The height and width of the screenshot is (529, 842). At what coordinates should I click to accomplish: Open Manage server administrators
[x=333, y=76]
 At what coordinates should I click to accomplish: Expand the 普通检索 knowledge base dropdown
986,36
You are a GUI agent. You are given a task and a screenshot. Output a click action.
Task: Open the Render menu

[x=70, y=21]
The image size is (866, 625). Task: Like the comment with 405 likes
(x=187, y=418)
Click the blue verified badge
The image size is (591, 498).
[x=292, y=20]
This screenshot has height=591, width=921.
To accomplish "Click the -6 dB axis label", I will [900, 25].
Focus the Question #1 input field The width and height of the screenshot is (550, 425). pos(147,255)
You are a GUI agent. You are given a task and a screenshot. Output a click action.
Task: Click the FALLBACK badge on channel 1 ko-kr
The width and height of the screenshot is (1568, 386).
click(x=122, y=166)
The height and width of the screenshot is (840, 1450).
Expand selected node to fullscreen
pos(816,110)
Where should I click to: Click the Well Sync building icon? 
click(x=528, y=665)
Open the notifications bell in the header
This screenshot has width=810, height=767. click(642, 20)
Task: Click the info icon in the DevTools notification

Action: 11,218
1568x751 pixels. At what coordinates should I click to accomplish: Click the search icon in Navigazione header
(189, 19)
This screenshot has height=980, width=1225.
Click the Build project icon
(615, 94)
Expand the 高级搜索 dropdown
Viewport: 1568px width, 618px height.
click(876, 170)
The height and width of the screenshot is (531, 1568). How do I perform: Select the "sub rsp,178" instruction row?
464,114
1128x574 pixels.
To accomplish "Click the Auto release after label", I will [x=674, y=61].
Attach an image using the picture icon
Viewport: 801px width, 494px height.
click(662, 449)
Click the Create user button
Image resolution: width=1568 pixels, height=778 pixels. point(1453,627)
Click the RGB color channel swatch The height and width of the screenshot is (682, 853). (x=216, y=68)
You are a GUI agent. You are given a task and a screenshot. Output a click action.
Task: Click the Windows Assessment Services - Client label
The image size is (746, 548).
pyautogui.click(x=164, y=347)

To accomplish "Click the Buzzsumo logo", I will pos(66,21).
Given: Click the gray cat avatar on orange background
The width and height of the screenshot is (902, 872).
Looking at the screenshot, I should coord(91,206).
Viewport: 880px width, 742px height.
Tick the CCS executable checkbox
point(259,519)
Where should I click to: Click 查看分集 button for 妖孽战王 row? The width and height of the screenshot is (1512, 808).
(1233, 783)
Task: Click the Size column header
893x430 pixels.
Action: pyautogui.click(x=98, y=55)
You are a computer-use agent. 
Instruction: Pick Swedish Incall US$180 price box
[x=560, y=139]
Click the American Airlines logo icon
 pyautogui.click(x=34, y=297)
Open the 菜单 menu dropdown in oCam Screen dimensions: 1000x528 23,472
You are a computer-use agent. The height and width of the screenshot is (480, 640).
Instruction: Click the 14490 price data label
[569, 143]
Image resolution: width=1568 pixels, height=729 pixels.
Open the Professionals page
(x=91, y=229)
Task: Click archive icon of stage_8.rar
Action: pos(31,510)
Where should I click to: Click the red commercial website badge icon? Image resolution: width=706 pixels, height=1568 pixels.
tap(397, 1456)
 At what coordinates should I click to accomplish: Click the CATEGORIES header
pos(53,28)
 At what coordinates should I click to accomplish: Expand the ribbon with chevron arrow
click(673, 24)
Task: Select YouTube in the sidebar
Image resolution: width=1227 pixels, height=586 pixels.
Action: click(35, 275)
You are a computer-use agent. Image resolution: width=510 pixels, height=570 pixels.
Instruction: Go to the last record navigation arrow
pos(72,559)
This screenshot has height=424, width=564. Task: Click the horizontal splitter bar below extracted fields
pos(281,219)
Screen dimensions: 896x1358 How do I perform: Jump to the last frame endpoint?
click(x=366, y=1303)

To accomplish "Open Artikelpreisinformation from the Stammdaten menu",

**What the task requires**
Without dropping a single line, output the records above exactly.

**Finished task**
The height and width of the screenshot is (529, 842). At what coordinates should I click to accomplish: Open Manage server administrators
[x=333, y=76]
 At what coordinates should I click to accomplish: Expand the 普通检索 knowledge base dropdown
986,36
You are a GUI agent. You are given a task and a screenshot. Output a click action.
Task: Open the Render menu

[x=70, y=21]
The image size is (866, 625). Task: Like the comment with 405 likes
(x=187, y=418)
Click the blue verified badge
The image size is (591, 498).
[x=292, y=20]
This screenshot has height=591, width=921.
To accomplish "Click the -6 dB axis label", I will [900, 25].
Focus the Question #1 input field The width and height of the screenshot is (550, 425). pos(147,255)
You are a GUI agent. You are given a task and a screenshot. Output a click action.
Task: Click the FALLBACK badge on channel 1 ko-kr
The width and height of the screenshot is (1568, 386).
click(x=122, y=166)
The height and width of the screenshot is (840, 1450).
Expand selected node to fullscreen
pos(816,110)
Where should I click to: Click the Well Sync building icon? 
click(x=528, y=665)
Open the notifications bell in the header
This screenshot has width=810, height=767. click(642, 20)
Task: Click the info icon in the DevTools notification

Action: 11,218
1568x751 pixels. At what coordinates should I click to accomplish: Click the search icon in Navigazione header
(189, 19)
This screenshot has height=980, width=1225.
Click the Build project icon
(615, 94)
Expand the 高级搜索 dropdown
Viewport: 1568px width, 618px height.
click(876, 170)
The height and width of the screenshot is (531, 1568). How do I perform: Select the "sub rsp,178" instruction row?
464,114
1128x574 pixels.
To accomplish "Click the Auto release after label", I will [x=674, y=61].
Attach an image using the picture icon
Viewport: 801px width, 494px height.
click(662, 449)
Click the Create user button
Image resolution: width=1568 pixels, height=778 pixels. point(1453,627)
Click the RGB color channel swatch The height and width of the screenshot is (682, 853). (x=216, y=68)
You are a GUI agent. You are given a task and a screenshot. Output a click action.
Task: Click the Windows Assessment Services - Client label
The image size is (746, 548).
pyautogui.click(x=164, y=347)

To accomplish "Click the Buzzsumo logo", I will pos(66,21).
Given: Click the gray cat avatar on orange background
The width and height of the screenshot is (902, 872).
Looking at the screenshot, I should coord(91,206).
Viewport: 880px width, 742px height.
Tick the CCS executable checkbox
point(259,519)
Where should I click to: Click 查看分集 button for 妖孽战王 row? The width and height of the screenshot is (1512, 808).
(1233, 783)
Task: Click the Size column header
893x430 pixels.
Action: pyautogui.click(x=98, y=55)
You are a computer-use agent. 
Instruction: Pick Swedish Incall US$180 price box
[x=560, y=139]
Click the American Airlines logo icon
 pyautogui.click(x=34, y=297)
Open the 菜单 menu dropdown in oCam Screen dimensions: 1000x528 23,472
You are a computer-use agent. The height and width of the screenshot is (480, 640).
Instruction: Click the 14490 price data label
[569, 143]
Image resolution: width=1568 pixels, height=729 pixels.
Open the Professionals page
(x=91, y=229)
Task: Click archive icon of stage_8.rar
Action: pos(31,510)
Where should I click to: Click the red commercial website badge icon? Image resolution: width=706 pixels, height=1568 pixels.
tap(397, 1456)
 At what coordinates should I click to accomplish: Click the CATEGORIES header
pos(53,28)
 At what coordinates should I click to accomplish: Expand the ribbon with chevron arrow
click(673, 24)
Task: Select YouTube in the sidebar
Image resolution: width=1227 pixels, height=586 pixels.
Action: click(35, 275)
You are a computer-use agent. Image resolution: width=510 pixels, height=570 pixels.
Instruction: Go to the last record navigation arrow
pos(72,559)
This screenshot has height=424, width=564. Task: Click the horizontal splitter bar below extracted fields
pos(281,219)
Screen dimensions: 896x1358 How do I perform: Jump to the last frame endpoint?
click(x=366, y=1303)

To accomplish "Open Artikelpreisinformation from the Stammdaten menu",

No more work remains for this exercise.